● **Your objective**: Please swap "dropdown" for "drop-down" in the lines between the one holding "Click the paperclip" and the one holding "(x=423, y=542)", inclusive. Return only those lines, with everything else left the same.

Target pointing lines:
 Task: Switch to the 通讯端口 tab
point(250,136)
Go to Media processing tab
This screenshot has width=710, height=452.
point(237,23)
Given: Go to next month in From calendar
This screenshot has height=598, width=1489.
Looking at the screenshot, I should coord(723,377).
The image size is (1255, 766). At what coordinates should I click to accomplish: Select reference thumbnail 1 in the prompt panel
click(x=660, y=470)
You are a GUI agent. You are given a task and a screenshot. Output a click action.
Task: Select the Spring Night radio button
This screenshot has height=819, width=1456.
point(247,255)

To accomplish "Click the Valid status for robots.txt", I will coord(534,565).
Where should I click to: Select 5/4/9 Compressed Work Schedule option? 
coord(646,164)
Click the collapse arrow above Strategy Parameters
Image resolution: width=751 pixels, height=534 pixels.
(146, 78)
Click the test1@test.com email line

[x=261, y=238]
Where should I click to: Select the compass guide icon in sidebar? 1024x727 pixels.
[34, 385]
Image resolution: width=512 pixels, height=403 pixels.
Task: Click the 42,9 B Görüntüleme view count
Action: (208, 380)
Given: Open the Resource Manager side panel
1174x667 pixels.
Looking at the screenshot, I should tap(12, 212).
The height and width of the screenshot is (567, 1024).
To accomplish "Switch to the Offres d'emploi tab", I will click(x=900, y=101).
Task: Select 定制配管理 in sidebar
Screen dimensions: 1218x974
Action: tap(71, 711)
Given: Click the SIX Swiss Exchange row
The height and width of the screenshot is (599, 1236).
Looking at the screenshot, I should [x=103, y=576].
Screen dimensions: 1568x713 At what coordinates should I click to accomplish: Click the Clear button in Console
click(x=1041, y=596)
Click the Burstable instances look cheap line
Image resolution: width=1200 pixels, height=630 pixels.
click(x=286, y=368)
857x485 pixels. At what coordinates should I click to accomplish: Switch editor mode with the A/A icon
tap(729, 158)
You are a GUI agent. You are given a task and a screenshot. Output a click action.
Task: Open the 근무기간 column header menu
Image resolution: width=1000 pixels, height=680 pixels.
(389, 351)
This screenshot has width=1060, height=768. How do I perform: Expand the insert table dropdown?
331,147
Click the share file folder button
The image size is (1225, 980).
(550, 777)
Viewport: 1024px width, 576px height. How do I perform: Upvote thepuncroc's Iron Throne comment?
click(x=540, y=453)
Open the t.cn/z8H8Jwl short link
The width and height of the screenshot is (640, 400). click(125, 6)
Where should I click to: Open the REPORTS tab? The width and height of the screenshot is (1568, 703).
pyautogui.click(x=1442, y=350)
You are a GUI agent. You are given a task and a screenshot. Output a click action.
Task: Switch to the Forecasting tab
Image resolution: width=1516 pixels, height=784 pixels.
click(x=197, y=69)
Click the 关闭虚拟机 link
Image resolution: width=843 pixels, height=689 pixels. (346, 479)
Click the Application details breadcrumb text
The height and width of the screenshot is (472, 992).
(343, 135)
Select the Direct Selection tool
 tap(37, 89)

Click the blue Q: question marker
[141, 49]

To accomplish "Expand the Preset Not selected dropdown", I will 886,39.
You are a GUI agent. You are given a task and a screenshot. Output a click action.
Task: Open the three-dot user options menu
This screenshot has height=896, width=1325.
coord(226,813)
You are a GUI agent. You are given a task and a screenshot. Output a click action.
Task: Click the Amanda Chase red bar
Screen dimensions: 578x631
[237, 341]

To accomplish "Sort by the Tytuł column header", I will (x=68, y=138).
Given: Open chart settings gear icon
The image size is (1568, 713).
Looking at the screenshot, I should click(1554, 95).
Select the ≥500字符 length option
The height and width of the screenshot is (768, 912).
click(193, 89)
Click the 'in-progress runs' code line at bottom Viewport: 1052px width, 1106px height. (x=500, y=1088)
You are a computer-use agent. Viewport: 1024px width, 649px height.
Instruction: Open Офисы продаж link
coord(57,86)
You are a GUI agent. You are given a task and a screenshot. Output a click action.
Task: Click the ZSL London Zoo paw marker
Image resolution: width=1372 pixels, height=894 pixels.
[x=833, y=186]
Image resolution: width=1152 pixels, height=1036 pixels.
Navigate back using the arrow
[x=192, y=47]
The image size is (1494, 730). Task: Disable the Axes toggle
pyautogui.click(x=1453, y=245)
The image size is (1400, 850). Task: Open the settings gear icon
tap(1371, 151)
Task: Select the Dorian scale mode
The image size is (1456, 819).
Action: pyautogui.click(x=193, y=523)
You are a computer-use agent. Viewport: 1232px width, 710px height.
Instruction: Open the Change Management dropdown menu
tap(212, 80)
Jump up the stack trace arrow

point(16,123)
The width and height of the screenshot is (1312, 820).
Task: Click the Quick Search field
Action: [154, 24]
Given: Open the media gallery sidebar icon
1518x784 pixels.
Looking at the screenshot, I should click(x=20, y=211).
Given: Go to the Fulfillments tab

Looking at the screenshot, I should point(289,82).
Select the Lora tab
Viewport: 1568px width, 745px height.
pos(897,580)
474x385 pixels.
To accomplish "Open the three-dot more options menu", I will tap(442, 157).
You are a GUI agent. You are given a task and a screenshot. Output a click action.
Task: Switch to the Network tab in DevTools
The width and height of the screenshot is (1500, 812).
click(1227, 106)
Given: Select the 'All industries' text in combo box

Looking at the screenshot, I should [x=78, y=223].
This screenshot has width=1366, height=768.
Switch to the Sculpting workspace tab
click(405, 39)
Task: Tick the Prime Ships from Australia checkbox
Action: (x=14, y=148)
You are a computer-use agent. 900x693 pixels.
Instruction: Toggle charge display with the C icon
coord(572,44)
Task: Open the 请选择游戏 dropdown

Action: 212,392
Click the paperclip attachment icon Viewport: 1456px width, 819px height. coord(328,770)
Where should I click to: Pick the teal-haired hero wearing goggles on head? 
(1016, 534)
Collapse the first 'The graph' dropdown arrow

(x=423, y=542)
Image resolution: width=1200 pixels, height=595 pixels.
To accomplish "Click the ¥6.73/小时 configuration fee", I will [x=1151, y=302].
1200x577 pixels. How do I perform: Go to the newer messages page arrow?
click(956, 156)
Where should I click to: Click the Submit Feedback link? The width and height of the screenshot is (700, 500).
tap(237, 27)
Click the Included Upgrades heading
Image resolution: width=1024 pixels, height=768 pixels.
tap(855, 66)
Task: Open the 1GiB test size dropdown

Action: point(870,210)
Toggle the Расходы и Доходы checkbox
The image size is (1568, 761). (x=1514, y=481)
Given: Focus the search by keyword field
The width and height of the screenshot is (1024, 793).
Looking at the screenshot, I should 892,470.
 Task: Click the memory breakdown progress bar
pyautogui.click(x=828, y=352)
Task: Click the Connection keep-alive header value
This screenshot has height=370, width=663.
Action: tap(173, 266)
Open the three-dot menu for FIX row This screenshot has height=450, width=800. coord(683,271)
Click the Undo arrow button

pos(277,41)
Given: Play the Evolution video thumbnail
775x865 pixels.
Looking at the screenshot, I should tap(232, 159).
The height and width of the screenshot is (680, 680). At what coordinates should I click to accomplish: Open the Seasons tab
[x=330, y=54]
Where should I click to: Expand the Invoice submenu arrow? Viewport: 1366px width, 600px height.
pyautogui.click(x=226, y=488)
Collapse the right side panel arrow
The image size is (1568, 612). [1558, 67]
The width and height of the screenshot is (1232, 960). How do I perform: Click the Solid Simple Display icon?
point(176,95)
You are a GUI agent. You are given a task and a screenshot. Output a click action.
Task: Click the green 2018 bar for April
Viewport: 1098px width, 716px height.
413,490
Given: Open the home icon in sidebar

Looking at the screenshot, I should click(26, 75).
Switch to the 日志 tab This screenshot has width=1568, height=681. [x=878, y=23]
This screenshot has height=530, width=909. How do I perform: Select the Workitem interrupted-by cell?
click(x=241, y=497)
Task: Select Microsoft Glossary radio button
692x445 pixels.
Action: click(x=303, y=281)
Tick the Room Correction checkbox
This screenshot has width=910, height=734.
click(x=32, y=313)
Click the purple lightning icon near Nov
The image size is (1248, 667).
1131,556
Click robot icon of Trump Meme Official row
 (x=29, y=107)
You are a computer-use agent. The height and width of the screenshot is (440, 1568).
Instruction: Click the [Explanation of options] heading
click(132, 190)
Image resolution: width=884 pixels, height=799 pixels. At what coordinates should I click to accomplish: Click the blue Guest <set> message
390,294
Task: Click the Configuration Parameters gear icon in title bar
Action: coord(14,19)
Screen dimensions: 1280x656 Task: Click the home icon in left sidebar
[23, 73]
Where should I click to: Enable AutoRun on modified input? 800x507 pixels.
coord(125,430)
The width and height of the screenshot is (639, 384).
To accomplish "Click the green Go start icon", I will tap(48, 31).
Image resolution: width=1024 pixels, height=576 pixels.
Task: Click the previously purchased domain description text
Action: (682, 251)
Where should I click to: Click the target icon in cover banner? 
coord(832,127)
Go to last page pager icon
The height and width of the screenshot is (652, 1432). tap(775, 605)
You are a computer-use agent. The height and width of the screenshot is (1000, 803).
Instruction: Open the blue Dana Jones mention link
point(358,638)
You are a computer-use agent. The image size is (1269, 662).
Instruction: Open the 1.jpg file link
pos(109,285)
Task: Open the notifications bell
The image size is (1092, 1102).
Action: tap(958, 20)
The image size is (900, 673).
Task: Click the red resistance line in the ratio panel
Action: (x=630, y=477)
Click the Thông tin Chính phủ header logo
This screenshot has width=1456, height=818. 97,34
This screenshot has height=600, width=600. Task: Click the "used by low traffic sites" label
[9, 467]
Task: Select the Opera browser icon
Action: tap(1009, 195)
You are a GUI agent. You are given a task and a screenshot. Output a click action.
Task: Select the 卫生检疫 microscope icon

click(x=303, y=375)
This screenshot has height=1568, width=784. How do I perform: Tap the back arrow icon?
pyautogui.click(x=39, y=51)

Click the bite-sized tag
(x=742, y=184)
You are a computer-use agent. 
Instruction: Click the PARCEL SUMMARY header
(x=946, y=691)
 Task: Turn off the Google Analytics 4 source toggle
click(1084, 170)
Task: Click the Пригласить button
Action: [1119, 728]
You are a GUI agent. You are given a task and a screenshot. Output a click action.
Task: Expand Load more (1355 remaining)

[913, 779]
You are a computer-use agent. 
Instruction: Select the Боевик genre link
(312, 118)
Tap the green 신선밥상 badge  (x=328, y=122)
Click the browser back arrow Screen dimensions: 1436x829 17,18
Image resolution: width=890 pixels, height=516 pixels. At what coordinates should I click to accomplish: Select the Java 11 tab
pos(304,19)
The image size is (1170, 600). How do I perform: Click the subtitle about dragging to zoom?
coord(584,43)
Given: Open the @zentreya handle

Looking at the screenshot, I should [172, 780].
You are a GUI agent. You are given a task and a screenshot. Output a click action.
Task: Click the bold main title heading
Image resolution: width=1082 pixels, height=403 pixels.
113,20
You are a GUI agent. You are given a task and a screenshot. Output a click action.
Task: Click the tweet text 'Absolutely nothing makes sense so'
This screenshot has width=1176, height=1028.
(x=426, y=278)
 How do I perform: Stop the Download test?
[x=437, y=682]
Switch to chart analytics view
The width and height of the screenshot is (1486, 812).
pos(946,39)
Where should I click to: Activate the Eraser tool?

● **Completed task**:
Click the paperclip attachment icon Viewport: 1456px width, 819px height. coord(328,770)
Where should I click to: Pick the teal-haired hero wearing goggles on head? 
(1016, 534)
Collapse the first 'The graph' drop-down arrow

(x=423, y=542)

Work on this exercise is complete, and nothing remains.